When the charger is disconnected, the average cell voltage will be below 2.07 for the entire duration of the discharge. This is consistent with the information provided by the battery manufacturer on the discharge curve for any battery. As a discharge starts, the internal resistance of the battery creates a voltage drop due to the discharge current.

(Voltage Drop = Discharge Rate X Battery Internal Resistance). Since the nominal open circuit voltage of a fully charged, 1.215 specific gravity cell is approximately 2.06 VDC; the cell voltage during the discharge will be less than this value.

Pilot cell voltage alone cannot predict the ability of the battery to perform its design function. The entire surveillance and maintenance program consists of periodic tests and inspections necessary to provide assurance the battery is capable of performing its design function.

Therefore, it can be concluded that 2.07 volts is consistent with a battery which will remain capable of performing its minimum designed function.

Enclosure to PLA-6080 Page 3 of 5 NRC OUESTION 3:

As mentioned in Question No. 2, the battery pilot cell is representative of the average battery cell in the battery.
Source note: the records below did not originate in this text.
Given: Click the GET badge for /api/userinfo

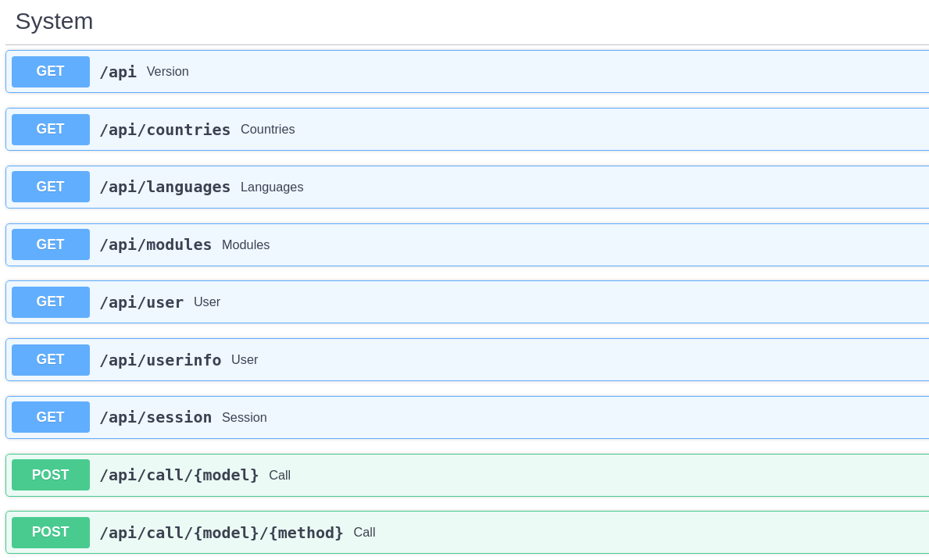Looking at the screenshot, I should (x=51, y=360).
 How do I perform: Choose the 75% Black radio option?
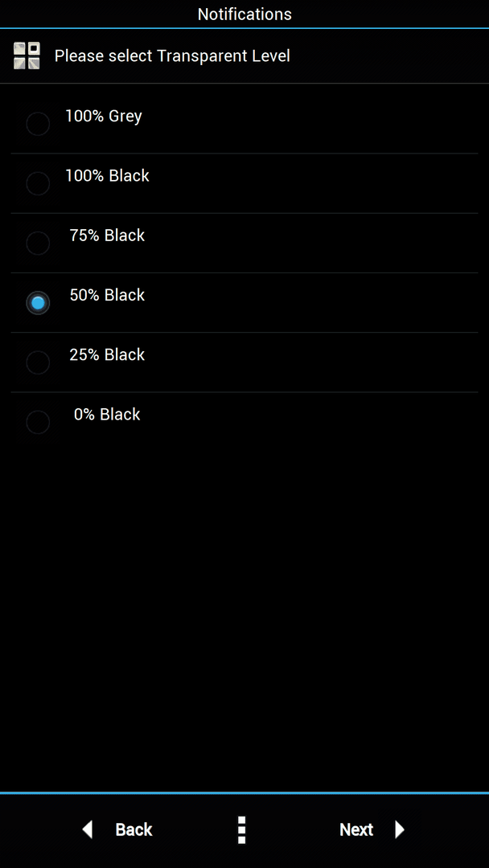39,243
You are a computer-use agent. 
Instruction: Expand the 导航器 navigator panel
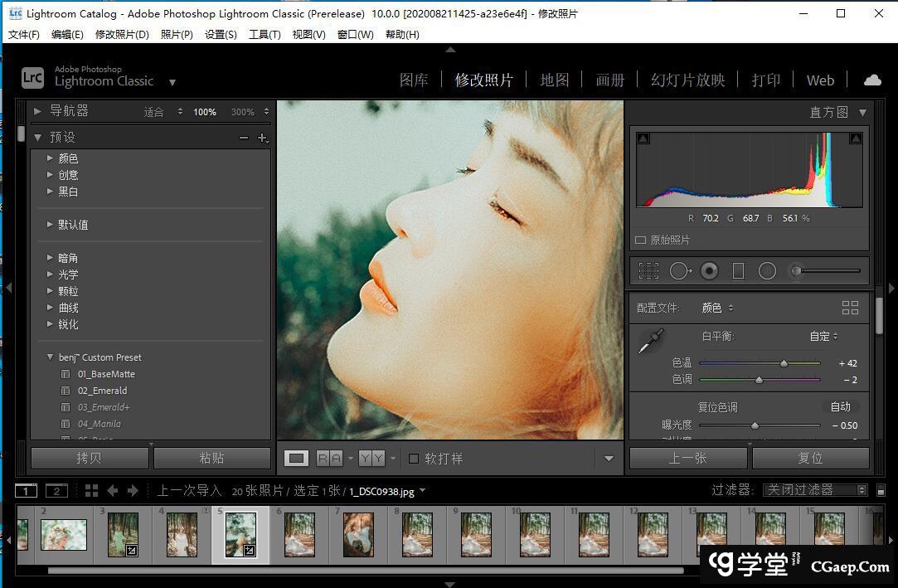(38, 111)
Provide assurance that a battery with a battery pilot cell electrolyte temperature slightly greater than or equal to the minimum established design limit will remain capable of performing its minimum designed function.

PPL RESPONSE:

Per the response to Question 2 above, the pilot cell is representative of all cells in the battery and it is presently determined by selecting a cell, while connected to the battery charger, with a float voltage greater than 2.2 volts, and with a specific gravity reading equal to the average of all the cells. The design temperature for the SSES battery cells is 60 degrees F. This parameter is monitored by the licensee controlled battery monitoring and maintenance program (draft TRM Section 3.8.7, Attachment 1). The impact of a single cell temperature being slightly above or below the average does not in itself affect the battery's ability to perform its design function. In addition, each battery is sized with correction factors that include temperature and aging. The battery sizing correction factors for a 60 degree temperature are 1.11 and 1.25 for aging (20 year life). The overall battery sizing correction factor is 1.3875, which is the product of these two factors. This value is utilized in the SSES battery sizing calculations.

The SSES battery room temperatures are essentially the same as the ambient temperature of the adjacent control structure areas because there is no forced cooling to these rooms.
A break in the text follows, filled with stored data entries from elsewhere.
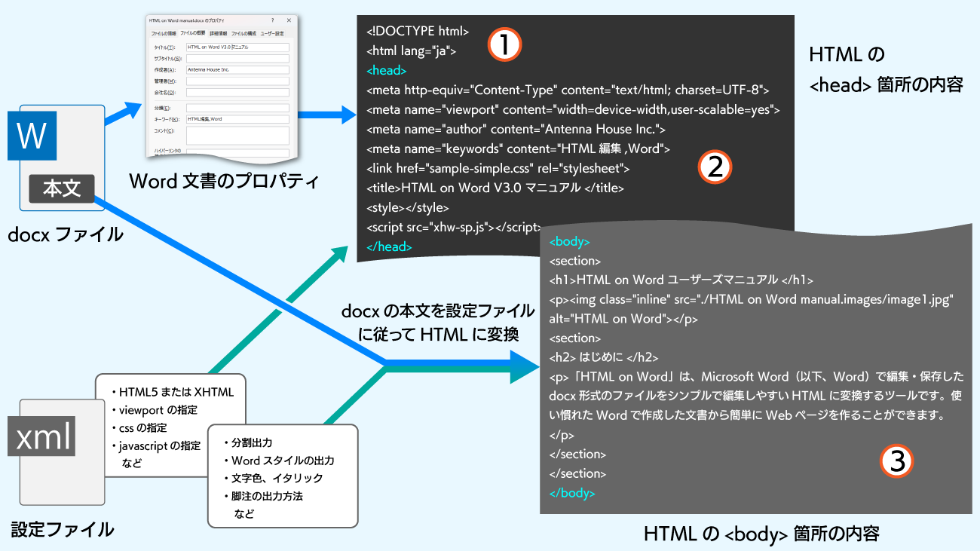Image resolution: width=980 pixels, height=551 pixels.
Task: Click the キーワード input field
Action: [237, 119]
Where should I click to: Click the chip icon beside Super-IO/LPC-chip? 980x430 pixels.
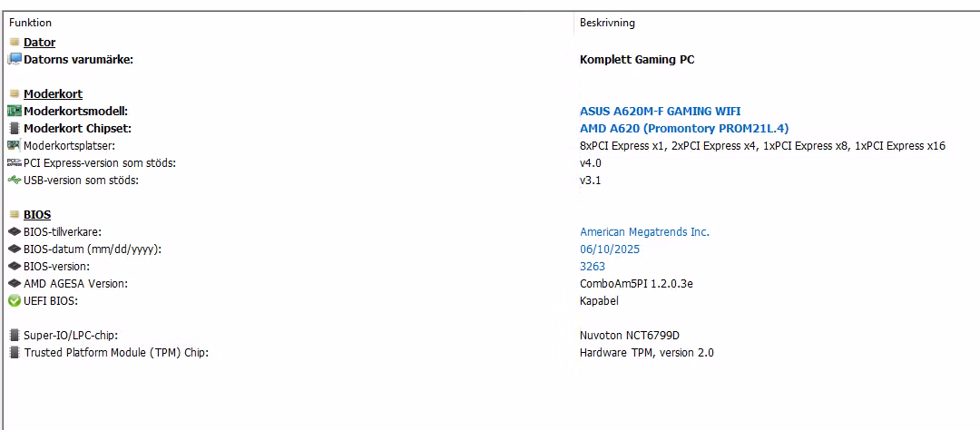point(15,336)
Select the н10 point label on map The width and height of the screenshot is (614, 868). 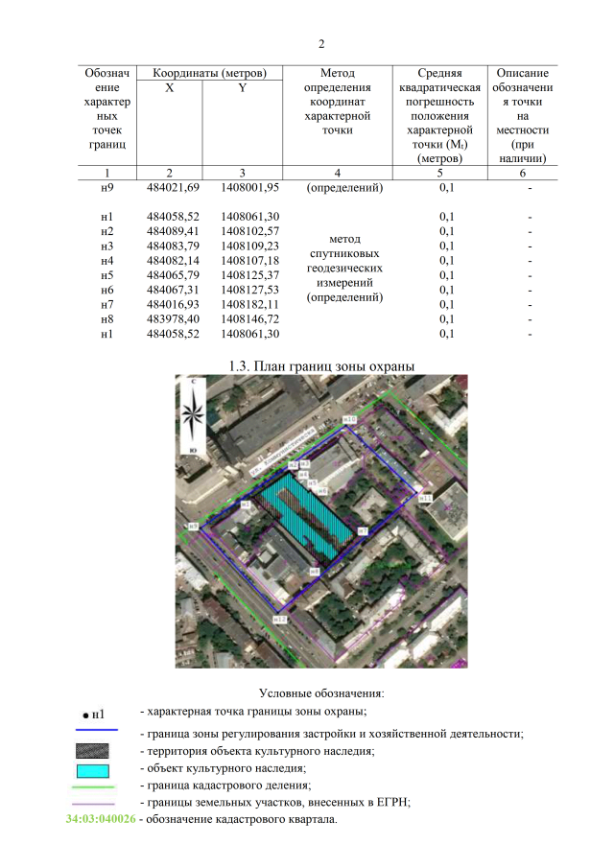click(350, 420)
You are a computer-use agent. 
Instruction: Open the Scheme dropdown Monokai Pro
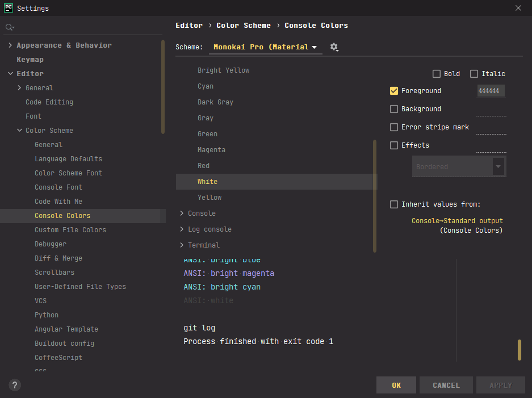pyautogui.click(x=265, y=47)
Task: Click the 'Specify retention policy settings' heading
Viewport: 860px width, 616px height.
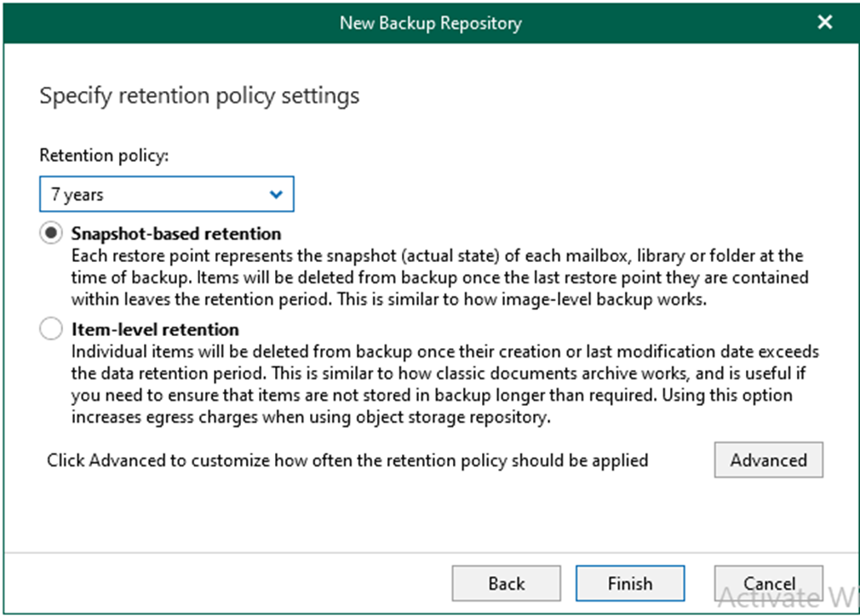Action: (x=199, y=95)
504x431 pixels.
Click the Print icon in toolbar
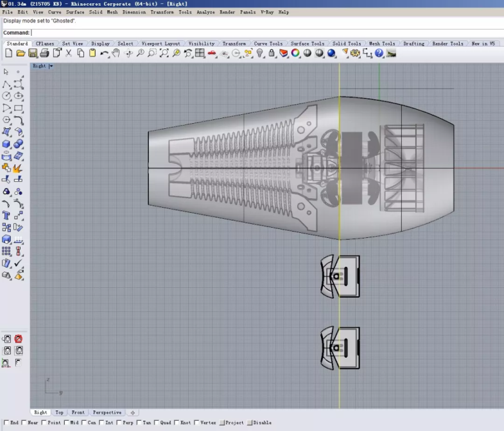(44, 53)
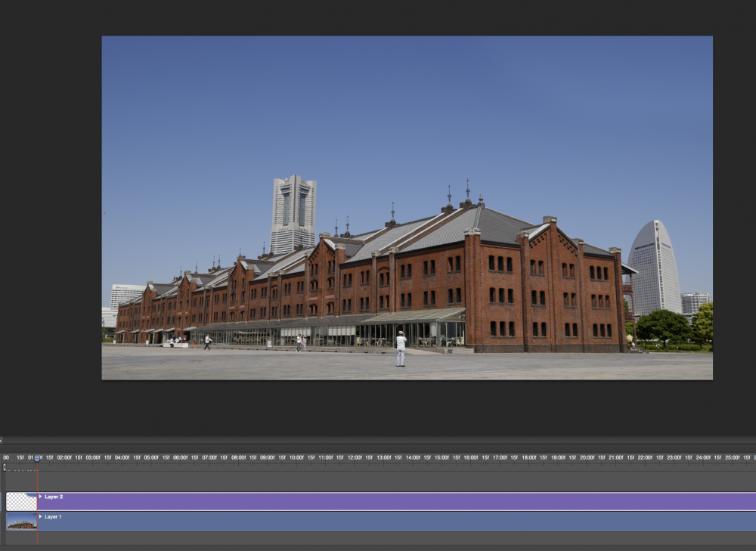Select the Layer 2 transparent thumbnail
Screen dimensions: 756x551
(21, 501)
Air is exhausted by design from redundant safety related HVAC systems which serve the rooms (to prevent hydrogen buildup), and makeup air is drawn into the rooms at the ambient temperature from the larger control structure volume. Since batteries have very large thermal inertia and the battery room temperature remains relatively constant at approximately 70 degrees F, it is concluded that the pilot cell temperature is an accurate representation of the temperature of the entire battery bank. The only heat load in a battery room (besides the batteries) is room lighting, which is normally off when the room is unoccupied. Since there is no significant heat load in the room and there is no localized impingement of ventilation air, there will be no localized hot or cold areas in the room and all battery cells are at essentially the same temperature. Further, the room does not have any internal air flow obstructions, which allows the transfer air to distribute evenly in the room. Each room is relatively small, which promotes air mixing within the room.

Based on these physical characteristics, each battery remains at essentially the same uniform temperature and the pilot cell temperature is essentially the same temperature as the other battery cells located in the room.

The present Technical Specification Surveillance requirements ensure the average electrolyte temperature of a battery is checked and verified to be within design criteria on a quarterly basis. The proposed Technical Specification SR 3.8.6.4 verifies the pilot cell

Enclosure to PLA-6080 Page 4 of 5 temperature, which is representative of all the cells in the battery as stated above, is greater than or equal to the minimum established design limit every 31 days. Such monitoring of the pilot cell every 31 days is an improvement over quarterly average temperature monitoring.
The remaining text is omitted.